• STORED ROWS:

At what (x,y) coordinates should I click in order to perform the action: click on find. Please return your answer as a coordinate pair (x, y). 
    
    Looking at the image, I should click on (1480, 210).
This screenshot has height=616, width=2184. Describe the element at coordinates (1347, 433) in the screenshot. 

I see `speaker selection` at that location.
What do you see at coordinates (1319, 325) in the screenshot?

• TASK DIRECTIONS: Format every non-blank line of the listing above as a JSON array of strings, with one string for each line.

• RESPONSE:
[
  "At what (x,y) coordinates should I click in order to perform the action: click on find. Please return your answer as a coordinate pair (x, y). ",
  "    Looking at the image, I should click on (1480, 210).",
  "This screenshot has height=616, width=2184. Describe the element at coordinates (1347, 433) in the screenshot. ",
  "I see `speaker selection` at that location.",
  "What do you see at coordinates (1319, 325) in the screenshot?"
]